Russia Strengthens Its Anti-Diver Dolphin Squad
Russia is boosting security at the significant base of the Black Sea Fleet in Sevastopol harbor by increasing the number of dolphin guards trained to identify and halt any underwater invasion. This is done out of concern for the danger posed by Ukrainian scuba-diving saboteurs.
The Russian Navy has made significant investments in enhancing the security of its Black Sea base in occupied Crimea since summer 2022, according to an update released on June 23 by the UK’s Defence Intelligence Agency, but in recent weeks has increased its precautions in light of Ukraine’s impending counteroffensive.

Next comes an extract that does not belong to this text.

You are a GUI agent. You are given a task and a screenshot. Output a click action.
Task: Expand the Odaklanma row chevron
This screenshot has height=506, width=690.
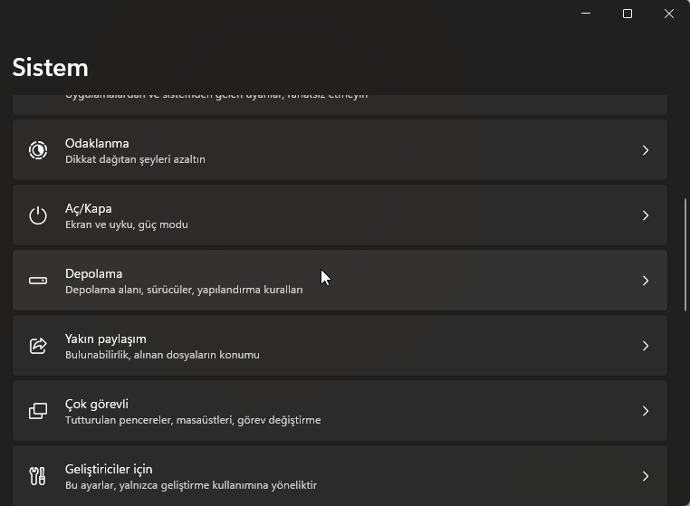pos(646,150)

According to agency overhead photos of the facility, the number of floating mammal enclosures that are “highly likely” to house trained bottlenose dolphins has almost doubled. At least four layers of nets and booms across the harbor entrance are also part of the improved defenses.
The Russian navy also deploy beluga whales and seals for military operations in Arctic seas. Along with training them to fight enemy divers, it also prepares marine animals for various other tasks.
Ukraine’s counteroffensive has already targeted infrastructure close to Crimea to retake all of the territory that Russia has captured. Special troops or drone attacks from Ukraine would focus on the Black Sea Fleet.
A well-known Approach
Up to its demise in 1991, the Soviet Union used trained animals stationed in Sevastopol, and the Ukrainian navy carried on the practice covertly. Following its 2014 invasion of Crimea, Russia intensified it, deploying trained dolphins to Tartus in Syria the following year.
The US Navy has been training dolphins and sea lions “as teammates for our sailors and marines” since 1959 and deploying them since the Vietnam War, thus, the practice of enlisting marine creatures is not exclusive to Russia. The Point Loma military installation in San Diego has a marine-mammal program to protect against dangers from the ocean below.
The United States has consistently denied teaching dolphins to murder; other experts say that “dolphin soldiers” are unreliable. However, due to their excellent underwater hunting abilities, dolphins are “ideal for killing human divers… fast, clever and powerful… any diver in the harbor at night would be a target,” according to naval historian Prof. Andrew Lambert of King’s College London.